PROBLEM STATEMENT = Find the lines of the listing that contain the string "computer", and return them.

* * * * * * * * *

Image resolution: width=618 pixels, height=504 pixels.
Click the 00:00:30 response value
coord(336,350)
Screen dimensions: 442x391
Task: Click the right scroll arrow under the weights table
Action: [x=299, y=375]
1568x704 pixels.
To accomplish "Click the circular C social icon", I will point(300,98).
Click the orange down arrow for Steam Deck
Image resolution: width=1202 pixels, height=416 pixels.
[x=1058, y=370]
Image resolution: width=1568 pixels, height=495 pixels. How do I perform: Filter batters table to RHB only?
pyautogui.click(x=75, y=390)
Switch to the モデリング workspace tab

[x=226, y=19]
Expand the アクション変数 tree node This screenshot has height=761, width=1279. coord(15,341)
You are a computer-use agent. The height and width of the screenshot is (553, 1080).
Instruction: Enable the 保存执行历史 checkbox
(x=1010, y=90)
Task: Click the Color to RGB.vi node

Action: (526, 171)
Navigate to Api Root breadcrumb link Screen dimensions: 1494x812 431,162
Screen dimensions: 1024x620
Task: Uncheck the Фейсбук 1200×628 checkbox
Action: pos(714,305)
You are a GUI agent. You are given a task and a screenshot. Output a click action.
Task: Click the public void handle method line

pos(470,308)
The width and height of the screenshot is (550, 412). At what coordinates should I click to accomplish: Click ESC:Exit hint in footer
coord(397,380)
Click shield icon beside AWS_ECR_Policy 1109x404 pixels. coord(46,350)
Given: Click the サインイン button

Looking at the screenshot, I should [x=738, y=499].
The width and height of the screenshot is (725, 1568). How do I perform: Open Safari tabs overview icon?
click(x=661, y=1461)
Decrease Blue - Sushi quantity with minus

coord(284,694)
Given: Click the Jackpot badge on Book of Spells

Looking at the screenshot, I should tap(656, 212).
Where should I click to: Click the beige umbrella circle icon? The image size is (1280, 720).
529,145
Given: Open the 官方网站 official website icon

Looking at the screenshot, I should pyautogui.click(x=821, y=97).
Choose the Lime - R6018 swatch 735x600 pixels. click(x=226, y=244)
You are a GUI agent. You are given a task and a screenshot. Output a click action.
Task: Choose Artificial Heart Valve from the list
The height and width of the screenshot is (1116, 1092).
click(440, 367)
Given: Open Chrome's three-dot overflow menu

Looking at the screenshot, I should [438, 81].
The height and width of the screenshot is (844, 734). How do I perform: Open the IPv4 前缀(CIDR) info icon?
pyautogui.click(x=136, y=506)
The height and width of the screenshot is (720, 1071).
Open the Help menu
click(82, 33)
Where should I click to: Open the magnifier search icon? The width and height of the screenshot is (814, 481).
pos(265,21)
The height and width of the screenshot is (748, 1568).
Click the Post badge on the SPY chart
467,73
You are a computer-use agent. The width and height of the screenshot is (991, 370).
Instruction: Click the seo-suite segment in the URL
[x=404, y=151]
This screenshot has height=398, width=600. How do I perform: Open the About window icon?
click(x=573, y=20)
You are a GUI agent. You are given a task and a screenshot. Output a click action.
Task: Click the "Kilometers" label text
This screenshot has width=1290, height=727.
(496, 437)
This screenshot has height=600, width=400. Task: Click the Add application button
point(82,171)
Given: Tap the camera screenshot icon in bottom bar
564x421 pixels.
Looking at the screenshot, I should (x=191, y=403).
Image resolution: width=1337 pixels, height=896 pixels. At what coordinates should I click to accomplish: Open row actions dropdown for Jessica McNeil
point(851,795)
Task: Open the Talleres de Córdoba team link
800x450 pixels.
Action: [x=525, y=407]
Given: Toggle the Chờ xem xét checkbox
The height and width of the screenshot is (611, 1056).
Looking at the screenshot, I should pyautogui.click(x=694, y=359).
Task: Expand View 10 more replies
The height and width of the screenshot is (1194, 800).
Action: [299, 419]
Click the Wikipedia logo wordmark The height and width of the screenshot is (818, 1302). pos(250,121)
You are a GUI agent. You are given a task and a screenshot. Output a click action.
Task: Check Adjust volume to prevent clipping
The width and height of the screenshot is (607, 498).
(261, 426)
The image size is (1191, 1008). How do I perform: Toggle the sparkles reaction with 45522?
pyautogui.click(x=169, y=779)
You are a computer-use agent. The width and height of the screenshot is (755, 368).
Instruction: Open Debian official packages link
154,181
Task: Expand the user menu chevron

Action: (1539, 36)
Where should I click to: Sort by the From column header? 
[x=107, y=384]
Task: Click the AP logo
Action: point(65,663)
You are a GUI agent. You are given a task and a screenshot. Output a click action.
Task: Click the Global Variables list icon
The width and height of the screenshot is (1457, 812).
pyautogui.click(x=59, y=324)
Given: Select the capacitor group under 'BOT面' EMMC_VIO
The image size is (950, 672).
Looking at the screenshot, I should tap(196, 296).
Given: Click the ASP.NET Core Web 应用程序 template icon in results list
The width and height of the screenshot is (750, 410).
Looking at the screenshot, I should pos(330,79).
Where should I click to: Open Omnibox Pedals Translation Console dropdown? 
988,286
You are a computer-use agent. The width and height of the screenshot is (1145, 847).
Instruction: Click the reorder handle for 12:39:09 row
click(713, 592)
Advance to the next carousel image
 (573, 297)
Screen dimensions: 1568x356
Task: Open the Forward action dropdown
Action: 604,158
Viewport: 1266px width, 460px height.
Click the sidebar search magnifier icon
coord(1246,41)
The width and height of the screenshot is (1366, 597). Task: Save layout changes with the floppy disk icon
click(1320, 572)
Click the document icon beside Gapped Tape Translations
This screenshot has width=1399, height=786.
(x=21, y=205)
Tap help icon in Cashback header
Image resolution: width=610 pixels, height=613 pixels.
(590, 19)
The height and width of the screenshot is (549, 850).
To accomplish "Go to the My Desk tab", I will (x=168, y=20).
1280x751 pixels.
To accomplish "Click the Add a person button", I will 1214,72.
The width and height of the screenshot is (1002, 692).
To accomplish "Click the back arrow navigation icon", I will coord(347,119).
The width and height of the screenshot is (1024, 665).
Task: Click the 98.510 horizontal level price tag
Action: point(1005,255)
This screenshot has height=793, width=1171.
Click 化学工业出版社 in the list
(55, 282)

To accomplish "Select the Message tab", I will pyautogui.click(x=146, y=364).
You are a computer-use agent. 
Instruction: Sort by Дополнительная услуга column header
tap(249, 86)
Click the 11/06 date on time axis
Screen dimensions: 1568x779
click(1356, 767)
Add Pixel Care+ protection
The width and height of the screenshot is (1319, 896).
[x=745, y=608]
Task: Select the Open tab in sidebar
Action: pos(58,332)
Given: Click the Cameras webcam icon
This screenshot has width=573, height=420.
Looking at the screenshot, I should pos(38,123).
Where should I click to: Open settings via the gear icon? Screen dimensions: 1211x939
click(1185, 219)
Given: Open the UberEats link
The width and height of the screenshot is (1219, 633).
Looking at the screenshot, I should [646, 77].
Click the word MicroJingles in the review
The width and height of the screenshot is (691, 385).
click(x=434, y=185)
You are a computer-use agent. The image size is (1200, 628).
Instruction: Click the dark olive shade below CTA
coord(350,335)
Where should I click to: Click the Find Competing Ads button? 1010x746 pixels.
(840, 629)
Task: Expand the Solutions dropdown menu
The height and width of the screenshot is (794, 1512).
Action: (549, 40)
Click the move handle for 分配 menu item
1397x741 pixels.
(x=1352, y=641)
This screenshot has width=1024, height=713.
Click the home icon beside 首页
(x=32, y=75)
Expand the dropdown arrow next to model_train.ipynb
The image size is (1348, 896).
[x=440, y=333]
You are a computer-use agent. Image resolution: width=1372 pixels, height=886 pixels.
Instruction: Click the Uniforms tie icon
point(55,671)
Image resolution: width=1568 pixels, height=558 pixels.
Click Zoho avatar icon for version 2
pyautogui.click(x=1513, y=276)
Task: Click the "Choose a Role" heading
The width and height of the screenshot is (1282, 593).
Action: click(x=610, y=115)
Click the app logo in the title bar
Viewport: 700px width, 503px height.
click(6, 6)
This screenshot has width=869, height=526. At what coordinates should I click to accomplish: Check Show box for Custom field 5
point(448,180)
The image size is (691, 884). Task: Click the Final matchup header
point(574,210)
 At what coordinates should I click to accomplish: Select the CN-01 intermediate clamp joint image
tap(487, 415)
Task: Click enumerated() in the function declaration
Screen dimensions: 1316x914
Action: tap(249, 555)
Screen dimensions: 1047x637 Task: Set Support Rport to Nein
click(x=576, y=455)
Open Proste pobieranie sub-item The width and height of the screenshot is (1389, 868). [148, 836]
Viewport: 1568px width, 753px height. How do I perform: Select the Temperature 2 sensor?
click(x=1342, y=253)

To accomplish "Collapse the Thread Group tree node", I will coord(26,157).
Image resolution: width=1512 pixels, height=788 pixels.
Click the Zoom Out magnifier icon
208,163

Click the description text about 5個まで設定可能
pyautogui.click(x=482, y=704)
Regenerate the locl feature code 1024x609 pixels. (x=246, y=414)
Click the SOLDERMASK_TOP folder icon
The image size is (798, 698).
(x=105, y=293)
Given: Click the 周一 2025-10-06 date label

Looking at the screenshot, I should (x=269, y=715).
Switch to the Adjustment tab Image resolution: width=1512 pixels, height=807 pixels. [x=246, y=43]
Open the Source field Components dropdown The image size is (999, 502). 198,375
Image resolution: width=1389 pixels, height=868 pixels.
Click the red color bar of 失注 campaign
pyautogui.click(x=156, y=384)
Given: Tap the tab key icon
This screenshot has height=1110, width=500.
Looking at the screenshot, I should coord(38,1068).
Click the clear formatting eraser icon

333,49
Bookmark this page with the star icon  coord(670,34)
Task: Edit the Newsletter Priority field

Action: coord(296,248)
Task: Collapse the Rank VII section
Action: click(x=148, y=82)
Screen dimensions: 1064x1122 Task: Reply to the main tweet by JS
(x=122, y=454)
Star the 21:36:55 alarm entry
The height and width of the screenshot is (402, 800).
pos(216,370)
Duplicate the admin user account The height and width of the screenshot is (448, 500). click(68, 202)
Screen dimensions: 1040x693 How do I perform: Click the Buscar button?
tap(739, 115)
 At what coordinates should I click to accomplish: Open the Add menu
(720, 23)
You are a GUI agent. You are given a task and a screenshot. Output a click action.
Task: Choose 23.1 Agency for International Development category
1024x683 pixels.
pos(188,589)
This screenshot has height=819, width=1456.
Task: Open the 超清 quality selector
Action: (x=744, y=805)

* * * * * * * * *

YOUR RESPONSE =
You are a computer-use agent. The height and width of the screenshot is (553, 1080).
You are a computer-use agent. The width and height of the screenshot is (991, 370).
You are a computer-use agent. The width and height of the screenshot is (755, 368).
You are a computer-use agent. The width and height of the screenshot is (1145, 847).
You are a computer-use agent. 
You are a computer-use agent. The image size is (1200, 628).
You are a computer-use agent. Image resolution: width=1372 pixels, height=886 pixels.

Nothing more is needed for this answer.